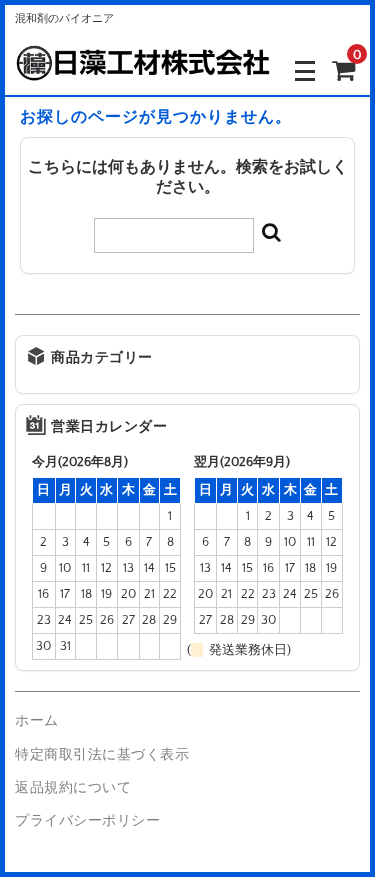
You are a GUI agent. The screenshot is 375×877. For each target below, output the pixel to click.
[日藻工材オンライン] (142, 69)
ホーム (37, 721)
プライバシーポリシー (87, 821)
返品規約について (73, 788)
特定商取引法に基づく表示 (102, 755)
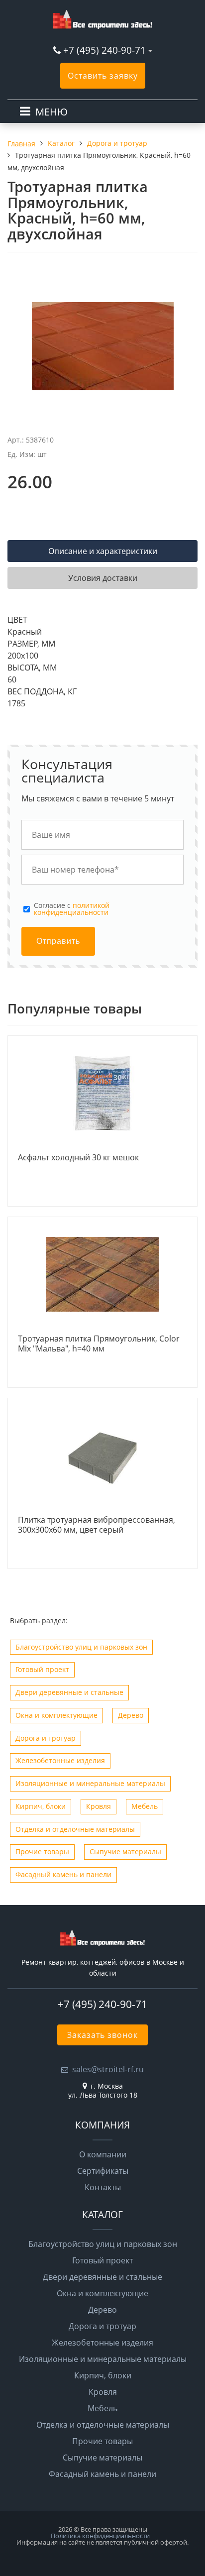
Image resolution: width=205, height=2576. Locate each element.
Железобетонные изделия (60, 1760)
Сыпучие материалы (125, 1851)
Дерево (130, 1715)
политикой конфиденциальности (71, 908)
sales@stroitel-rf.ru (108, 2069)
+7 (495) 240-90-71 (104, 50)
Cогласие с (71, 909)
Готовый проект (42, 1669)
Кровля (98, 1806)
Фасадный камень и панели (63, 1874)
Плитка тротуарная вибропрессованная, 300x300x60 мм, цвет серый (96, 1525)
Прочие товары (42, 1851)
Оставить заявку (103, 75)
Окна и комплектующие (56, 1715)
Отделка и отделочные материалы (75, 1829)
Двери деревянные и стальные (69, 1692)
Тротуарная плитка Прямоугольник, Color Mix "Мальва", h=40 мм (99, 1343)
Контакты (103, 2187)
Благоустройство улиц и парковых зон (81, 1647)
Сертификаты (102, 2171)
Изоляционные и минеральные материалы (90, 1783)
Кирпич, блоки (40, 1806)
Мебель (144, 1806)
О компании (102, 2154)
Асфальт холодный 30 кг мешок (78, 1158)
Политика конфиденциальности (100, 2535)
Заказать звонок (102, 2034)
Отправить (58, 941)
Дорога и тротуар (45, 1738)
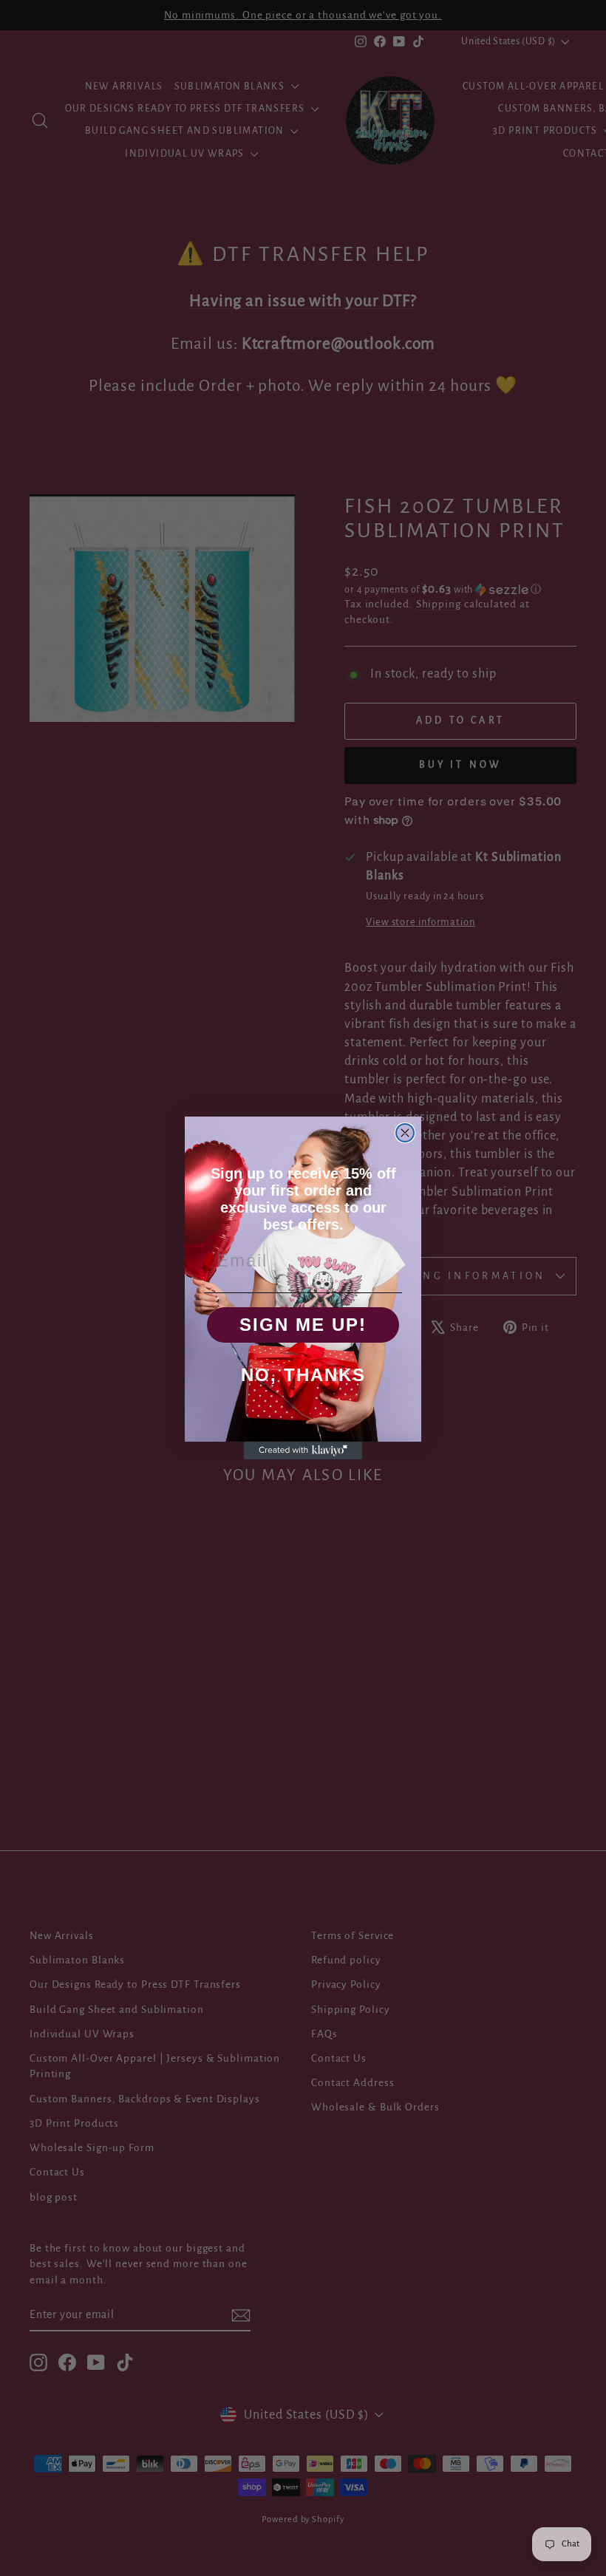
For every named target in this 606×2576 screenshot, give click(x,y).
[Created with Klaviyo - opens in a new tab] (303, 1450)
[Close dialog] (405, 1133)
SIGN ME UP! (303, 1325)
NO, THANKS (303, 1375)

---

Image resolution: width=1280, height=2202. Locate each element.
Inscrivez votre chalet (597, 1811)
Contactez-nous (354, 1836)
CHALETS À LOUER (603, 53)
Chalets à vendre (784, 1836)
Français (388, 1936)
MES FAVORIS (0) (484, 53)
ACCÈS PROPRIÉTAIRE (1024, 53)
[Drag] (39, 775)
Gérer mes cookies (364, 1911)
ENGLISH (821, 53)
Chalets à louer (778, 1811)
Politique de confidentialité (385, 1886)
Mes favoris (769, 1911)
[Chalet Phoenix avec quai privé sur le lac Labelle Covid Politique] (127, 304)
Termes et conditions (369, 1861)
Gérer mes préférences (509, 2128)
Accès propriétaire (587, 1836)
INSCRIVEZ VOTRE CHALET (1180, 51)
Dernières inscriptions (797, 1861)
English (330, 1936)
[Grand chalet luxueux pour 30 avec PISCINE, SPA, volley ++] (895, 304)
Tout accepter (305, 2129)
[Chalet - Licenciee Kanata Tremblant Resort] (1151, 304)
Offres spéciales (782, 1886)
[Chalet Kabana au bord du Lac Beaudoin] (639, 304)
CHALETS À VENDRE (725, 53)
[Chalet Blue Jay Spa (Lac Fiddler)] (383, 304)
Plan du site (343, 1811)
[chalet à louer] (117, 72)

Goal of the exercise: Set the pictures aside and reproduce exactly the lines above, from the line holding "You are a GUI" through the line holding "Image resolution: width=205, height=2576.", both included, with nothing else.

Solution to this problem:
You are a GUI agent. The screenshot is 375×877. For each target below, output the pixel to click.
[日藻工材オンライン] (142, 69)
ホーム (37, 721)
プライバシーポリシー (87, 821)
返品規約について (73, 788)
特定商取引法に基づく表示 (102, 755)
Image resolution: width=205, height=2576. Locate each element.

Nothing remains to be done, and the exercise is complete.